# What the task asks
Scale the records from the start through the line containing "Action: click(83, 168)": write them out again in full, with every answer coordinate multiplied by 2.15 and rounded to a whole number (halves up), and all other text left unchanged. Leave the pictures out.

# Data to process
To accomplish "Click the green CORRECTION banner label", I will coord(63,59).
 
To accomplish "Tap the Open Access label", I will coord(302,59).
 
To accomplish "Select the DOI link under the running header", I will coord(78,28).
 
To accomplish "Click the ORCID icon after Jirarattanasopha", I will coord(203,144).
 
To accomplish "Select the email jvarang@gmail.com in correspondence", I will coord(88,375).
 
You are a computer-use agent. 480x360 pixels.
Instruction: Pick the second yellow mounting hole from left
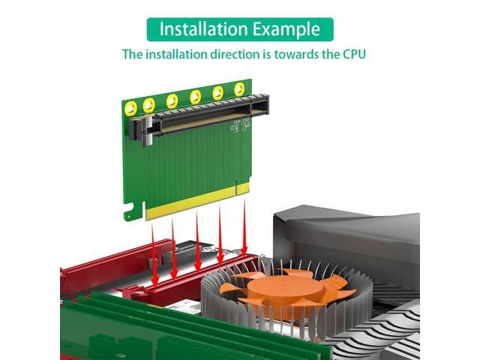click(x=148, y=104)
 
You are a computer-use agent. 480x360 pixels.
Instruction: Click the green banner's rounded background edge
click(x=150, y=29)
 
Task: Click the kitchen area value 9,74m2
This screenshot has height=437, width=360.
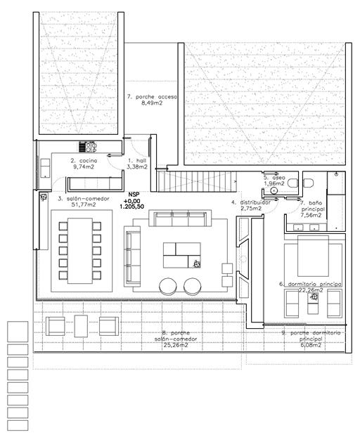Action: click(83, 168)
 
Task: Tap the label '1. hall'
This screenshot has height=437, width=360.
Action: click(136, 161)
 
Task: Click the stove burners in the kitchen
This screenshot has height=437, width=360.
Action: click(90, 147)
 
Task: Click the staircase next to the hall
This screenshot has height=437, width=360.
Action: click(195, 182)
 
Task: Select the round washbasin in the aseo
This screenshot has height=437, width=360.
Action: click(274, 190)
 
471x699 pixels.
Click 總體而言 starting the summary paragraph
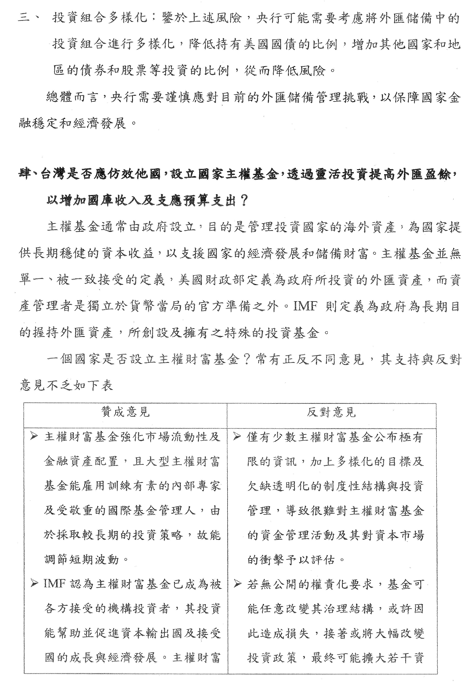tap(72, 98)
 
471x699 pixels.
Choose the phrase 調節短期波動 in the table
tap(82, 559)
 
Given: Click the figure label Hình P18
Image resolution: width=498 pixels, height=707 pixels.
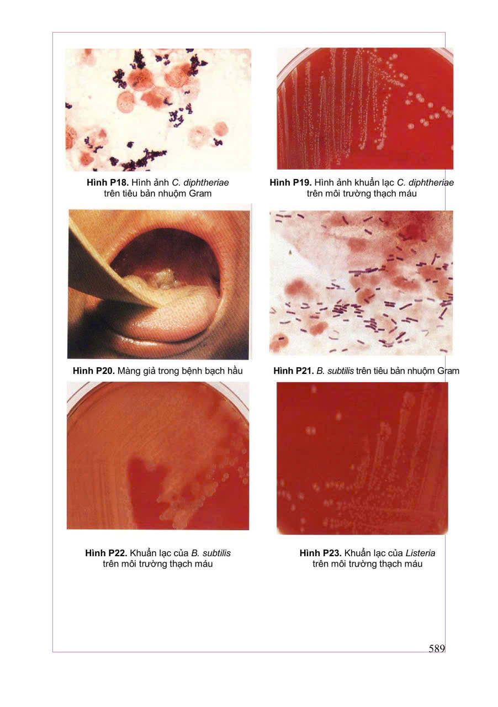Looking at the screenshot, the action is (x=108, y=182).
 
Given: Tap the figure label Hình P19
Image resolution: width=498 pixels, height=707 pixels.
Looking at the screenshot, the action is (x=290, y=182).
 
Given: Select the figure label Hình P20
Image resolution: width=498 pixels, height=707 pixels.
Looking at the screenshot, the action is (x=94, y=371).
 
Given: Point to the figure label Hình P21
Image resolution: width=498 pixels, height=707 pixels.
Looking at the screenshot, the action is (x=294, y=371).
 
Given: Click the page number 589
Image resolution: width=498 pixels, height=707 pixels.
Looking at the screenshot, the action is (x=437, y=648).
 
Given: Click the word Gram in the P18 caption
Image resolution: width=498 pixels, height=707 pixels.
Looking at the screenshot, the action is (x=200, y=193).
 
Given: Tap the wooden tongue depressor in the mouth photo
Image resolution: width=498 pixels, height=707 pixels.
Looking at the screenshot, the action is (x=104, y=271).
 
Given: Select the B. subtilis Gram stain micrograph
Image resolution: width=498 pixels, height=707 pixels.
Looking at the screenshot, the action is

# Output of the exercise
To accomplish "Click the green CORRECTION banner label", I will coord(135,127).
 
To accomplish "Tap the Open Access label", I will coord(649,127).
 
To accomplish "Select the DOI link under the running header", I will coord(168,60).
 
To accomplish "Click the ORCID icon after Jirarattanasopha", I will coord(436,310).
 
To accomplish "Select the email jvarang@gmail.com in correspondence", I will coord(189,806).
 
You are a computer-use agent. 480x360 pixels.
Instruction: Pick the second yellow mounting hole from left
click(x=318, y=224)
 
You are a computer-use agent. 480x360 pixels.
Instruction: Click the green banner's rounded background edge
click(x=323, y=62)
 
Task: Click the kitchen area value 9,74m2
This screenshot has height=437, width=360.
Action: click(178, 361)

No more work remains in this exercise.